■ Exercise description
Find each line in the material that contains the word "should", and copy every such line in full. Treat uppercase and lowercase letters as different.

■ Record extracts
- - - - - - -

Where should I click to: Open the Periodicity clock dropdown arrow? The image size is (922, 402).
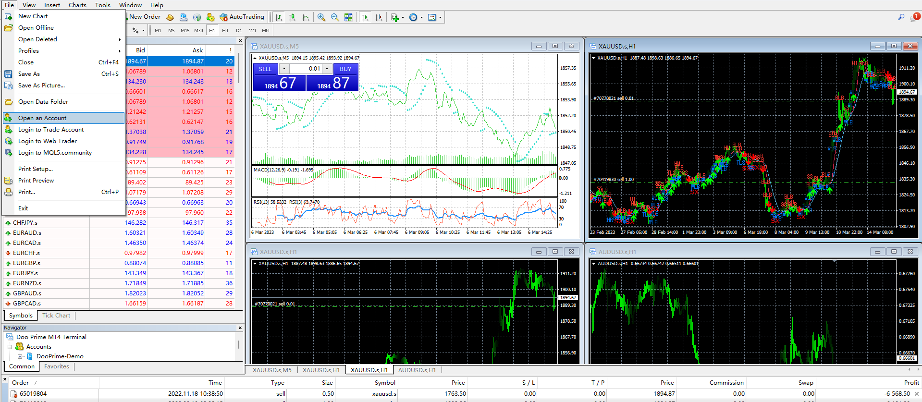pos(421,18)
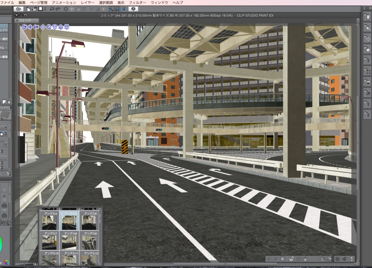
Task: Select the camera rotate icon above the 3D scene
Action: point(24,27)
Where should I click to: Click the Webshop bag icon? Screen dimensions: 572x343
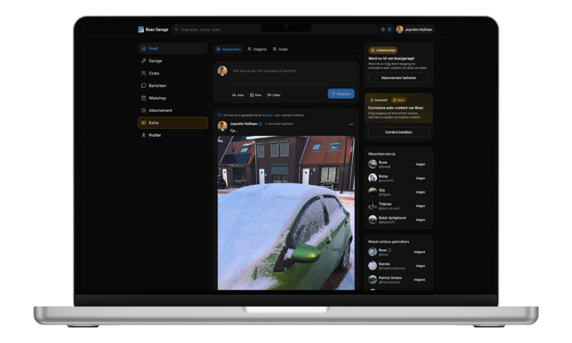(143, 98)
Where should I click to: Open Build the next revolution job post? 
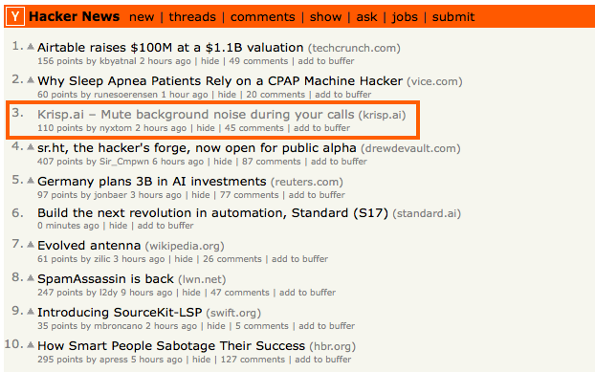(212, 213)

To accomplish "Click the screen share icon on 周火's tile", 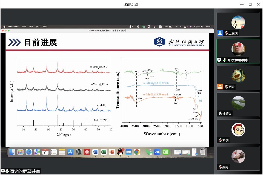I will pos(219,60).
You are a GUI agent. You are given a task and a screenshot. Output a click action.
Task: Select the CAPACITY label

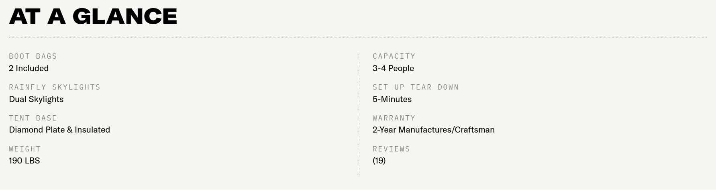click(394, 56)
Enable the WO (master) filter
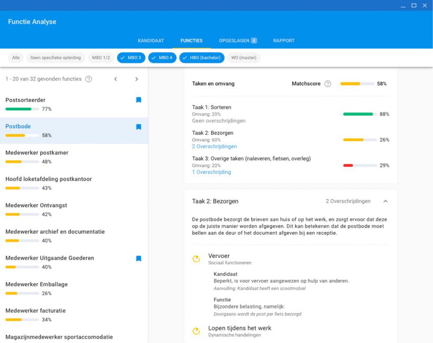Image resolution: width=433 pixels, height=343 pixels. pos(243,58)
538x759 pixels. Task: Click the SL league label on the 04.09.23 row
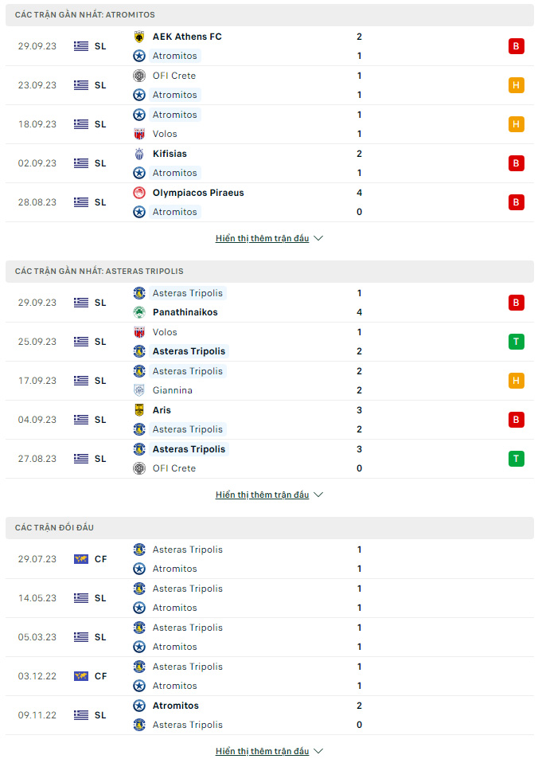100,420
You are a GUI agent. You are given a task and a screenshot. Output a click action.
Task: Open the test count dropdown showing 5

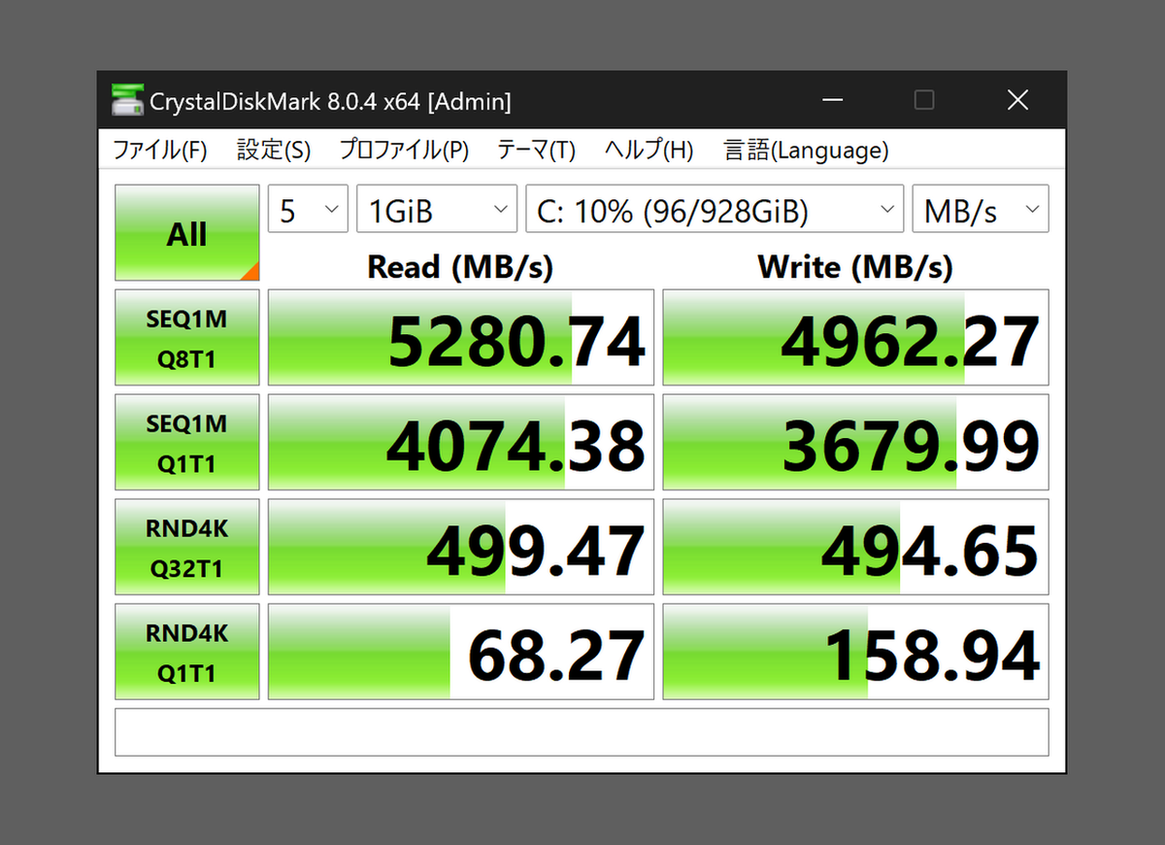point(308,209)
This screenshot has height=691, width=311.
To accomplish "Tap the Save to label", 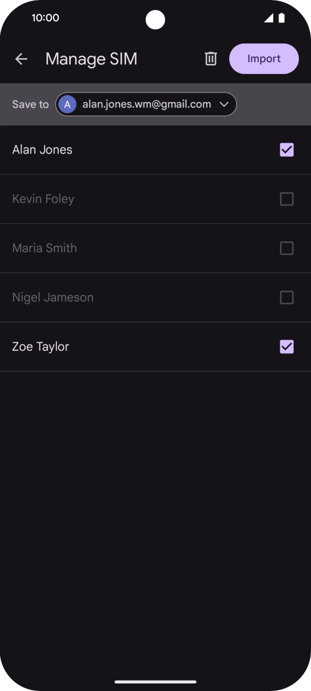I will (x=30, y=104).
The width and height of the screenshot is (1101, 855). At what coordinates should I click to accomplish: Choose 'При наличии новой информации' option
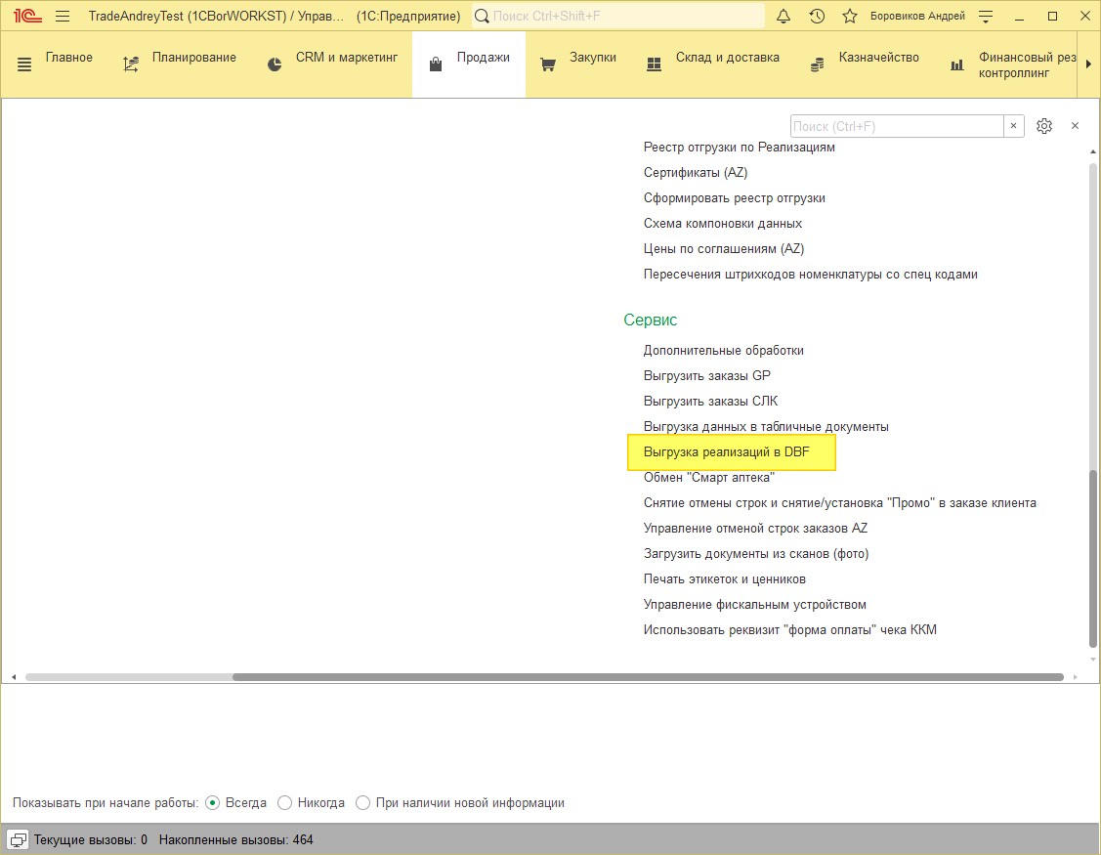(x=363, y=803)
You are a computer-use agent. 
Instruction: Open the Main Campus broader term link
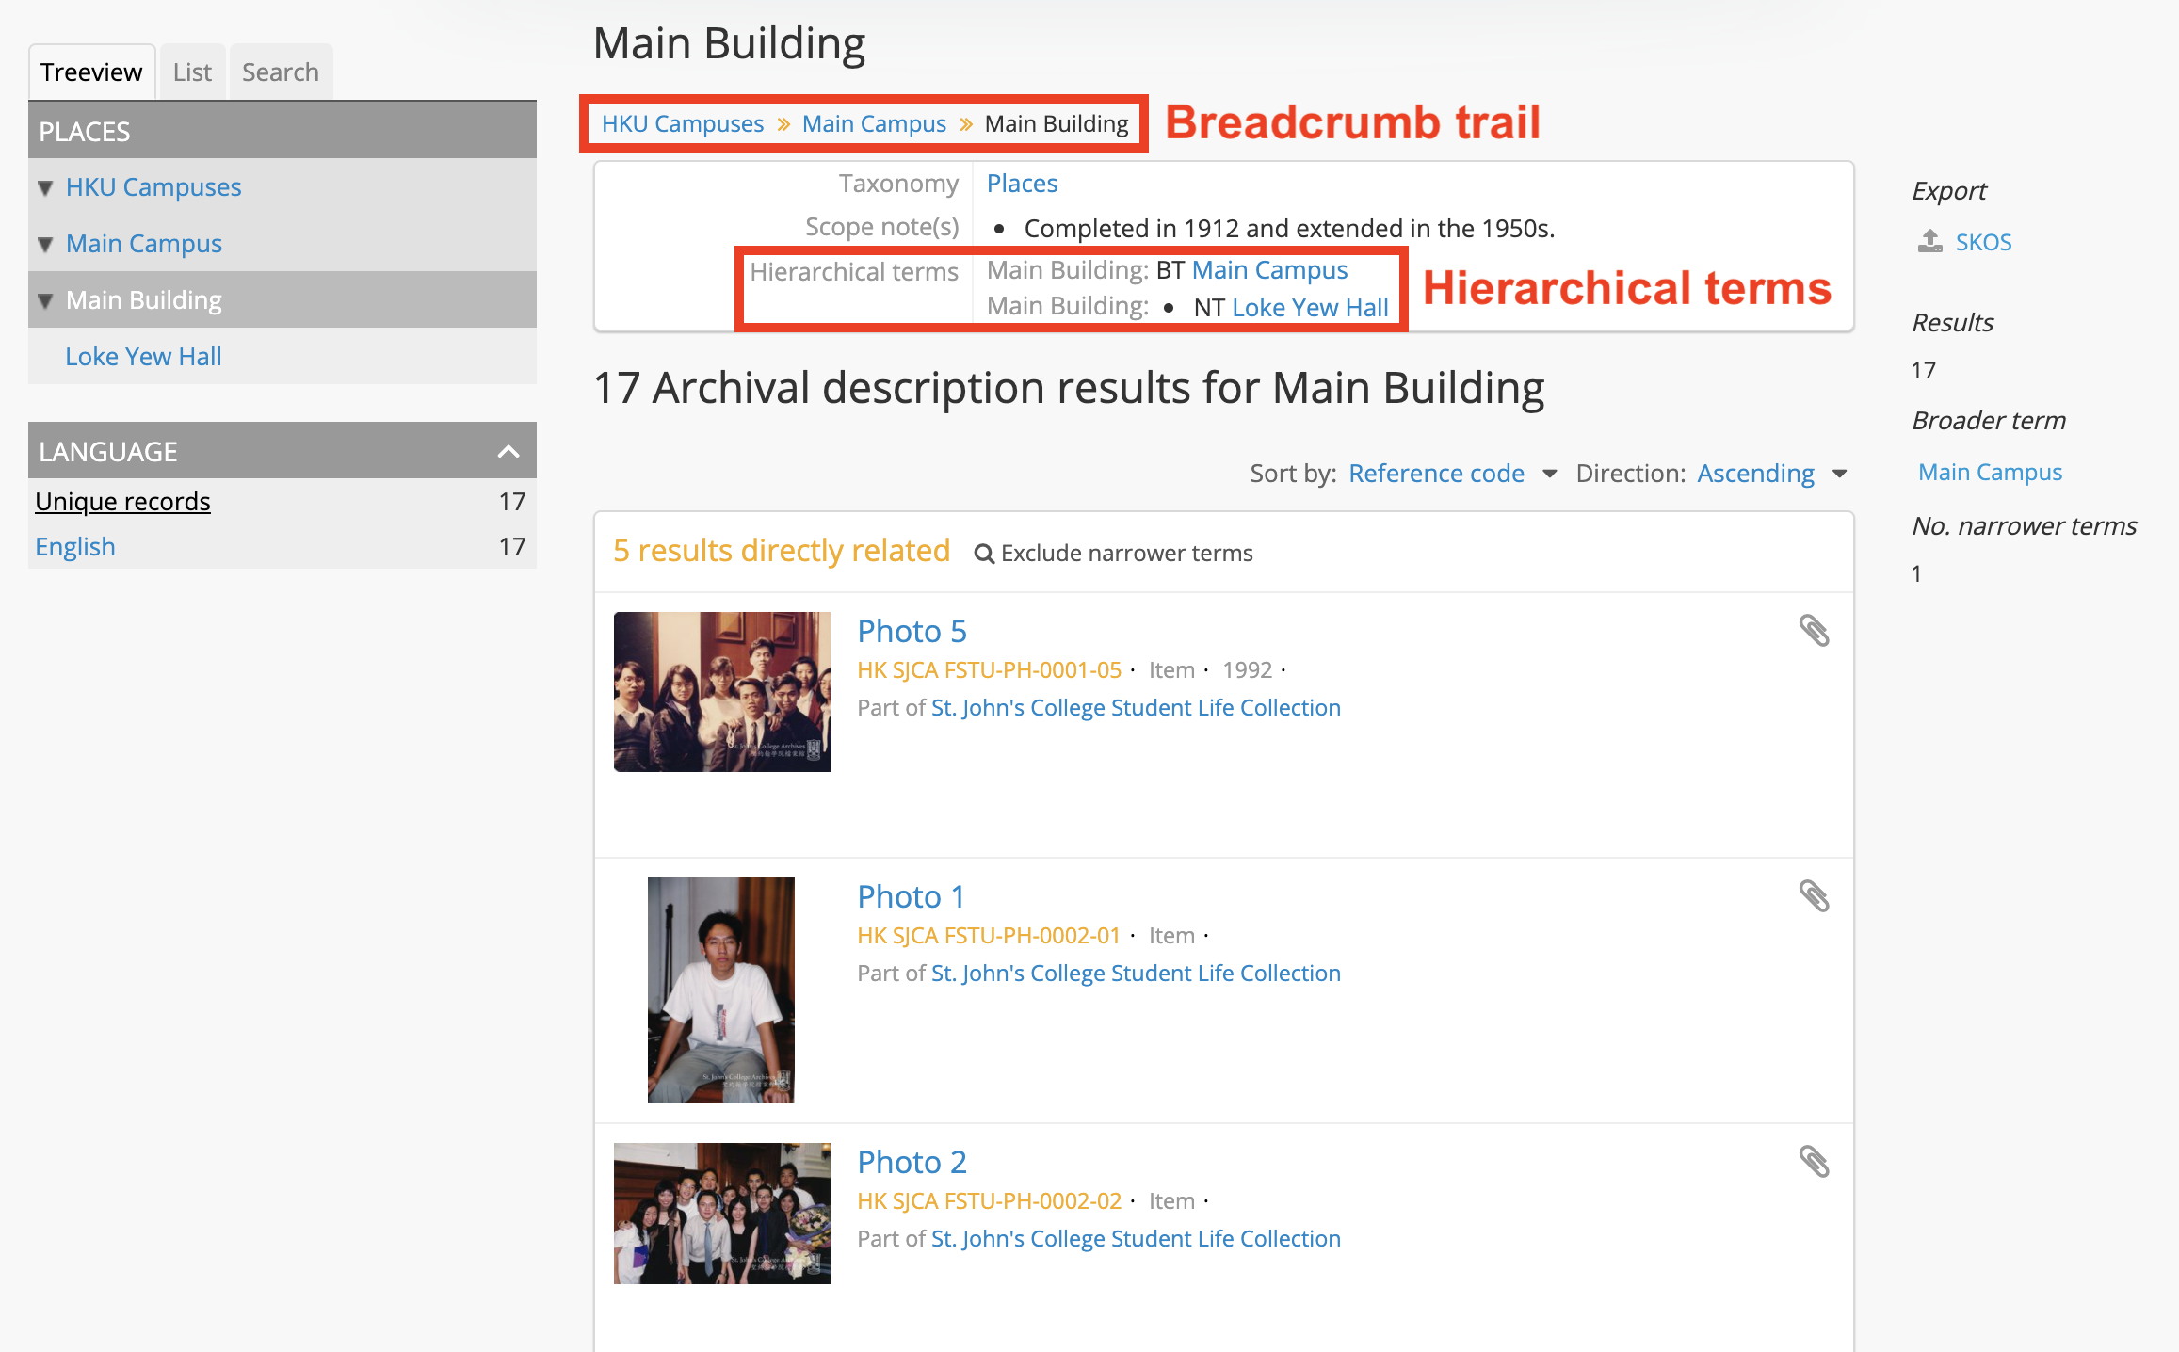coord(1989,472)
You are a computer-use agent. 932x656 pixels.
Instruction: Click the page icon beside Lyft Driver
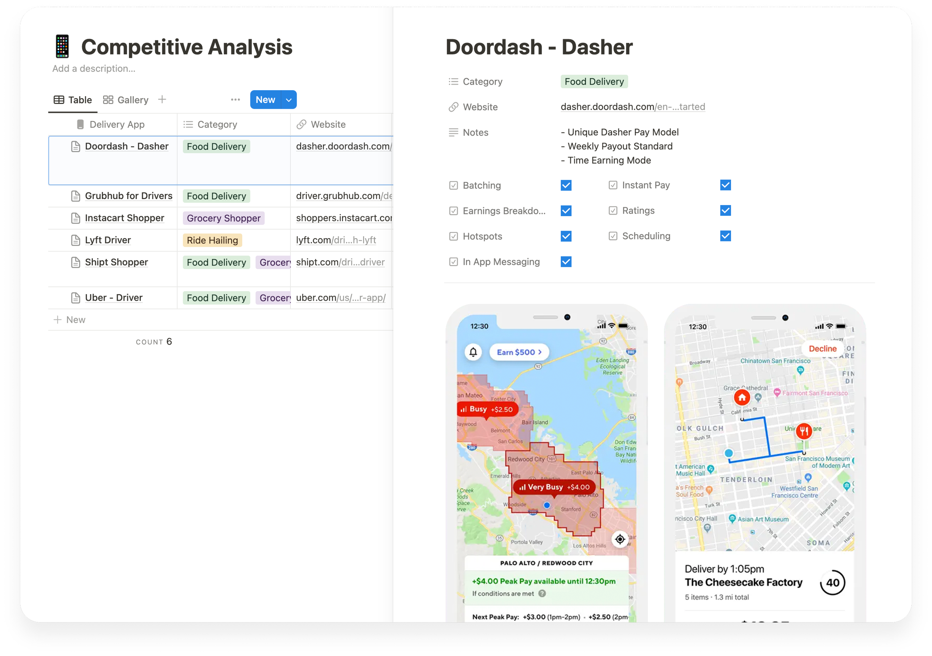76,240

- - - - - - -

■ Task output
Where should I click to: Open the Periodicity clock dropdown arrow? The image size is (922, 402).
Where should I click to: Click the Webshop bag icon? Screen dimensions: 572x343
Where should I click to: Open Build the next revolution job post? 
The width and height of the screenshot is (1101, 855). At what coordinates should I click to accomplish: Choose 'При наличии новой информации' option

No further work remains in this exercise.